New homes builder to cease trading after £14m loss

The new homes element of Burrington Estates is set to cease trading but the wider Burrington Estates Group, however, is unaffected, including the company’s interest in Exeter’s Winslade Park.” Complicated – Owl

South West new homes builder Burrington Estates is to cease trading after making a £14m pre-tax loss. The Exeter-headquartered company, which builds and sells houses across the West Country and Midlands, will complete the projects it is working on, sell off undeveloped sites and wind up the business.

William Telford www.devonlive.com

Directors blamed “increasingly difficult trading conditions” and an uncertain UK housing market, partly fuelled by rising interest rates. They also put the blame on the cost-of-living crisis and the war in Ukraine. The new homes element of Burrington Estates is set to cease trading but the wider Burrington Estates Group, however, is unaffected, including the company’s interest in Exeter’s Winslade Park.

David Jervis, director, said: “After looking at a range of options for the future of the business, including its ownership and markets, the directors reluctantly agreed in 2023 that the business would complete its committed project to its recognised high standard and would thereafter cease trading and commence an orderly wind down of the business. The directors would like to thank all its customers, supply chain, staff and funders for their continued support during this period.”

Burrington Estates will become the fourth major regional construction firm to cease operating in the past two years. Midas Group Ltd, Henry W Pollard and Sons Ltd and Brady Construction Services Ltd have all gone under as the construction industry continues to be hit by economic difficulties.

Burrington Estates, which employed about 70 people, was set up in 2011 by Mark Edworthy and Paul Scantlebury and has completed more than 600 homes in the region, including current schemes in Exeter, Tiverton and Bude. It purchased The Ship, Plymouth’s former home of The Herald and Western Morning News, in 2015, much of which is currently being offered for let as small business space.

It also developed landmark business sites at Sky Park and Sky Park II, in Exeter; West Park, in Wellington; Roundswell, in Barnstaple; Oak Tree, in Newton Abbot; and Plymouth’s Eurotech Park. These were transferred to ONYX Business Parks Ltd, when subsidiary Burrington Business Parks rebranded in May 2023, and appear to be unaffected by Burrington Estates’ winding up.

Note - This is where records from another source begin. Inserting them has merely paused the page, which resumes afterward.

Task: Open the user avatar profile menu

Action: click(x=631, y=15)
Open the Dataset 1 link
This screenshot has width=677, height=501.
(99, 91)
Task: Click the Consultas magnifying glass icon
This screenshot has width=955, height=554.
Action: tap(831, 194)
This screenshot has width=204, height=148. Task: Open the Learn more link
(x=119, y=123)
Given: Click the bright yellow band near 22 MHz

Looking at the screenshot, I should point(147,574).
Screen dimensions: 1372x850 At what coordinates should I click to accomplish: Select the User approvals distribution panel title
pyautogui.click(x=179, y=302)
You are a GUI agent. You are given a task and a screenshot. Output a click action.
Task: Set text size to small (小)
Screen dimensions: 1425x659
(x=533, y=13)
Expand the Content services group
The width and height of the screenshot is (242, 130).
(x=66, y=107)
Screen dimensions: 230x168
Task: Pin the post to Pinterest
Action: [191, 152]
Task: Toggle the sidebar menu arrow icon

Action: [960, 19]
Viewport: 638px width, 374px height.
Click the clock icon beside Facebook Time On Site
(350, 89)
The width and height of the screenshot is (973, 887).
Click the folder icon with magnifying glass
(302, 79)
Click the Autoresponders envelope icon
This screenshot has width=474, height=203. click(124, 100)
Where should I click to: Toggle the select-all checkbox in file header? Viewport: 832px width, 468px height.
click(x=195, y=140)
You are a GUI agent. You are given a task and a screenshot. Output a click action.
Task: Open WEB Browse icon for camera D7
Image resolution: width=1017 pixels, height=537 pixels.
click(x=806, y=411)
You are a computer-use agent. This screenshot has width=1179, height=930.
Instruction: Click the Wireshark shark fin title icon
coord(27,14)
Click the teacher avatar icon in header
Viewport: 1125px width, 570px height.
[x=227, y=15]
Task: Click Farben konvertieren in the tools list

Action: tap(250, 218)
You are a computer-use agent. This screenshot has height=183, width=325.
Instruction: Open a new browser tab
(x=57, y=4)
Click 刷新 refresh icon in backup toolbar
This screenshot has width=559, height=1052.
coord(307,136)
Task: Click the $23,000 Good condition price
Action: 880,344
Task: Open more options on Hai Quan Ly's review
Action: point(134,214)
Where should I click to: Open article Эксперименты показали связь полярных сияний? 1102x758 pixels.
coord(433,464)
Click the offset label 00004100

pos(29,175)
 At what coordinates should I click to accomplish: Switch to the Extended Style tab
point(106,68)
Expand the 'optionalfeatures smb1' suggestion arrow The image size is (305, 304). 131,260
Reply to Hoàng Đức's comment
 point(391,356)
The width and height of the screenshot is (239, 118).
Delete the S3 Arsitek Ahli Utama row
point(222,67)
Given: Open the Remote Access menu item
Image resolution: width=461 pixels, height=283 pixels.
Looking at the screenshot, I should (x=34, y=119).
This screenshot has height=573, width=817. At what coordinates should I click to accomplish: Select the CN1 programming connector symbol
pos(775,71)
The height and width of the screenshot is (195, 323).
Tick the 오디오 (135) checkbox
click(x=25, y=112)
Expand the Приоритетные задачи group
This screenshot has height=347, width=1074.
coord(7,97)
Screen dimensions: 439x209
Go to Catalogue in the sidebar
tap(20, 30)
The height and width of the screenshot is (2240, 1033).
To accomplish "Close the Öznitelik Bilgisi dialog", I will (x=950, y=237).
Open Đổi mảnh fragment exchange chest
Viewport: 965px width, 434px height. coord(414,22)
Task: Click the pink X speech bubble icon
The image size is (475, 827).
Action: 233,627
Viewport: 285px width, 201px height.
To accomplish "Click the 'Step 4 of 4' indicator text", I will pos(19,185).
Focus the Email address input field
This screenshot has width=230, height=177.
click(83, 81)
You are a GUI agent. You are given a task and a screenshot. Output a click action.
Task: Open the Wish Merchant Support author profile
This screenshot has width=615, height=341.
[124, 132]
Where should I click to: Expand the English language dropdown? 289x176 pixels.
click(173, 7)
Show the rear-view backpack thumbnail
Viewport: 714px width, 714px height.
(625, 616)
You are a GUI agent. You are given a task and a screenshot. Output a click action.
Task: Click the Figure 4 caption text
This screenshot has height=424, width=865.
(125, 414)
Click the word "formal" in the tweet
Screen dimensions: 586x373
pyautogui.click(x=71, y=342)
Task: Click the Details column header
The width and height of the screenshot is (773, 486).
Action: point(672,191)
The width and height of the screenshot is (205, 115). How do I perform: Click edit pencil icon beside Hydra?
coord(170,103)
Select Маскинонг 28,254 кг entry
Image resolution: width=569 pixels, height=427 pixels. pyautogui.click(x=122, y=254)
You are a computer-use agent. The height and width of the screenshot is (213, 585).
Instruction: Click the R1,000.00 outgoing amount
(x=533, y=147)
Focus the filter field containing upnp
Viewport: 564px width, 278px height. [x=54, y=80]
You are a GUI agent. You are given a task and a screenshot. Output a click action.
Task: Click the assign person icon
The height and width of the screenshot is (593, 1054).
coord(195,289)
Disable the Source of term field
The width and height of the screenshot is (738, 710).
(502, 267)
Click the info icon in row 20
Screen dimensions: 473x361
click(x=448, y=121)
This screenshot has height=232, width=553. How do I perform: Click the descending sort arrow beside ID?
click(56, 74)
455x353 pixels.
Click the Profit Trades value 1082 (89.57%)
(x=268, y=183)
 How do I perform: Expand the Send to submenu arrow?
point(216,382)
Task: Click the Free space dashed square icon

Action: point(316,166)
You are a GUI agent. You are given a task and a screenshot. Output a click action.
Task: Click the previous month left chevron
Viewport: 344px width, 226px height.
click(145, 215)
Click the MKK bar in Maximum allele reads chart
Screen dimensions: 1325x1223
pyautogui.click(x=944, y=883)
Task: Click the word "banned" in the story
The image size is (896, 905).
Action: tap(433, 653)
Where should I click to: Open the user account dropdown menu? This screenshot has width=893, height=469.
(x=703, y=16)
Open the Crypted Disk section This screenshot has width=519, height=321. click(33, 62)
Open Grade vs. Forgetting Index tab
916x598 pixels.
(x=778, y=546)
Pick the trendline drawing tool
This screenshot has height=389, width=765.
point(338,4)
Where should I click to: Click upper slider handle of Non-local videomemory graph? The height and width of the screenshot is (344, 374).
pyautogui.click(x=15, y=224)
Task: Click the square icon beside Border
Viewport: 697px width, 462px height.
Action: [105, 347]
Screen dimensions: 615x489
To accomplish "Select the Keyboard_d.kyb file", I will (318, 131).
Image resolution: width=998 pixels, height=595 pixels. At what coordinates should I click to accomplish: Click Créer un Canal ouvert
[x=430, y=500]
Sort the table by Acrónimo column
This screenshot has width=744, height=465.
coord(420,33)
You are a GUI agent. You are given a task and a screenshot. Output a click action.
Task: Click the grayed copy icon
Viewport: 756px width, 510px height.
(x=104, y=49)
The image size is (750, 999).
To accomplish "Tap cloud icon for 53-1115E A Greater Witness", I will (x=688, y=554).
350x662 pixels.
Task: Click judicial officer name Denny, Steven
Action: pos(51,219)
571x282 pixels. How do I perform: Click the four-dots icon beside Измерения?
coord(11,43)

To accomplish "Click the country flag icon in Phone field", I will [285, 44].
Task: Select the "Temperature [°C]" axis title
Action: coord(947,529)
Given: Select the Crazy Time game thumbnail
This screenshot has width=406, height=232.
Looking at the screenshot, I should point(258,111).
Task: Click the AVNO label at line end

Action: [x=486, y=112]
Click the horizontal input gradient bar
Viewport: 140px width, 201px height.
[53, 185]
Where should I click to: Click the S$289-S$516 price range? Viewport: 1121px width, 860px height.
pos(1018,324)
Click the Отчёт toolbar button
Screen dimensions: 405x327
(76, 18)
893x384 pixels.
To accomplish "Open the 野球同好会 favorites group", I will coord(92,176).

In 2021, Burrington Estates embarked on ambitious growth plans boosted by a £15.5m investment from main shareholder BGF Group Plc to expand its residential portfolio .In January 2022 Burrington Estates secured a £28m funding package from Paragon Development Finance to support its Winslade Park development in Exeter.

In August last year, Mr Edworthy and Mr Scantlebury stepped down and Mr Jervis became group managing director, having joined in 2019 to head the new Midlands division. Burrington Estates’ highest paid director was paid £279,333 and a pension contribution of £16,000 in 2021.22.

Plymouth’s Eurotech House and the former Good Companions site in the city centre have been put on sale. Both are still being advertised, the former for £850,000.

Newly published accounts for the 18 months from January 2021 to June 2022 show Burrington Estates sold 36 properties and had a turnover of £29,522. But it made an operating loss of £9,031,000 and a pre-tax loss of £14,345,000.

Burrington Estates Group, a holding company, is dependent on cash generated by more than 30 subsidiary companies and funding from ultimate parent company BFG, which has now recognised it won’t be repaid in full and reserved the right to amend its support. Mr Jervis said the company was hit by “increasingly difficult trading conditions”.

In his strategic report, he highlighted “increased uncertainty in the UK housing market” driven by interest rate hikes and a fall in house prices “triggered by economic uncertainty and reductions in attractive mortgage deals for buyers”. He also blamed supply chain problems and delays caused by the planning system.

He continued: “In addition, the cost of finance for the group rose significantly due to the significant and numerous increases in UK commercial lending rates.” He said this was key as the company was dependent on debt to finance its acquisition and build programme.

He said that as a result the company was unlikely to be able to settle or refinance all its loans from shareholders and would seek a “managed closure” of the business. The accounts showed about £73m was owed to creditors, most of which was loans and borrowings, and was in breach of loan covenants and had to therefore replay its main lender immediately.